__REQUIRED WORK__
The required output is the lines from the one with "724x1568 pixels." through the end of the data, repeated verbatim, with no pictures included.

Saved data entries:
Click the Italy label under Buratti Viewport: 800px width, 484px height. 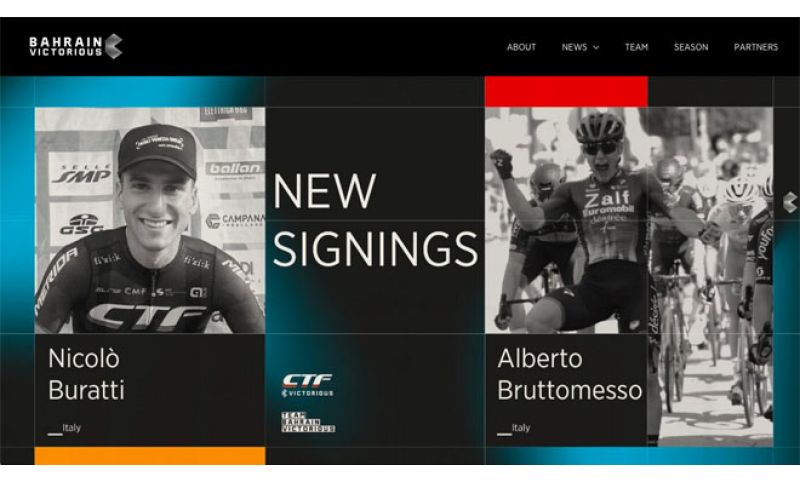[71, 427]
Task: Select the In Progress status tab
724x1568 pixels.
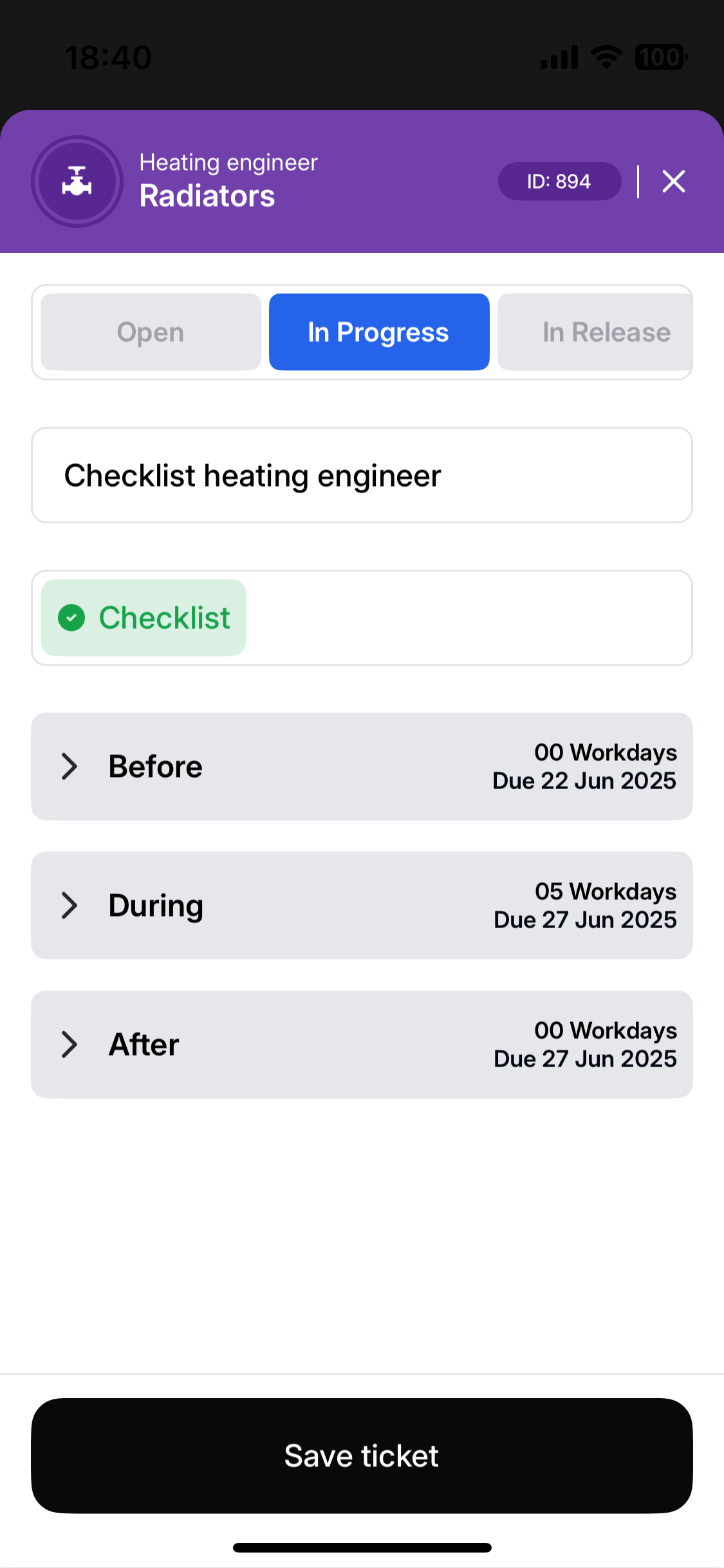Action: coord(378,332)
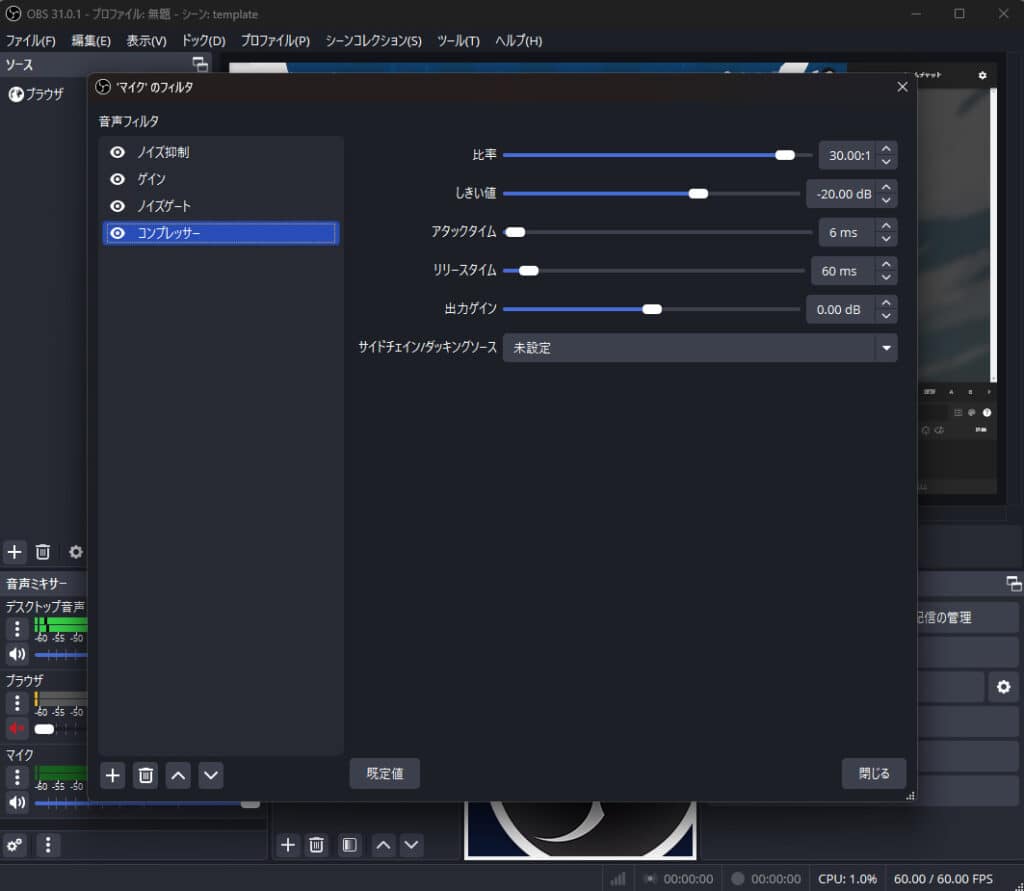Click the アタックタイム value field
This screenshot has height=891, width=1024.
(844, 233)
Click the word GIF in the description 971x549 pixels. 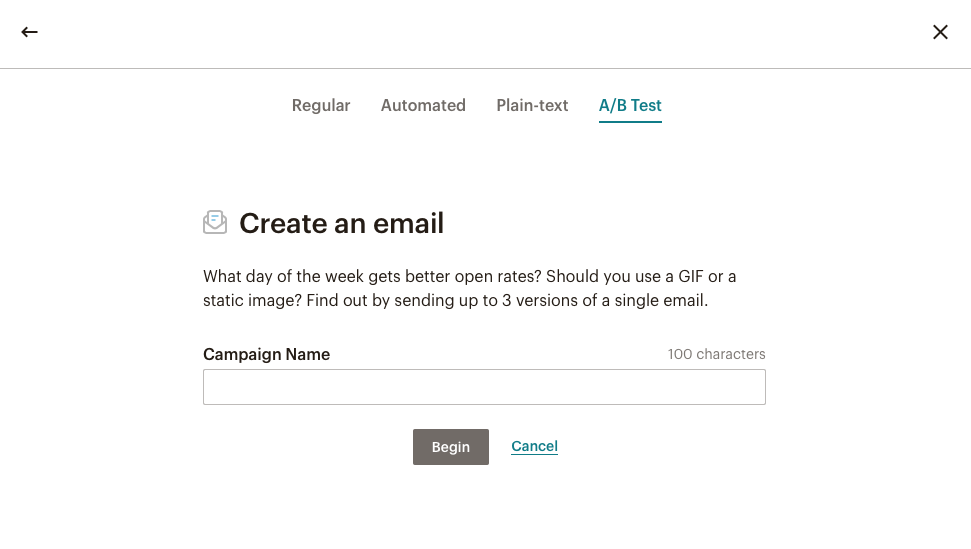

__RESPONSE AREA__
724x1568 pixels.
Action: coord(378,332)
Click the アタックタイム value field
This screenshot has height=891, width=1024.
(844, 233)
Click the word GIF in the description 971x549 pixels. 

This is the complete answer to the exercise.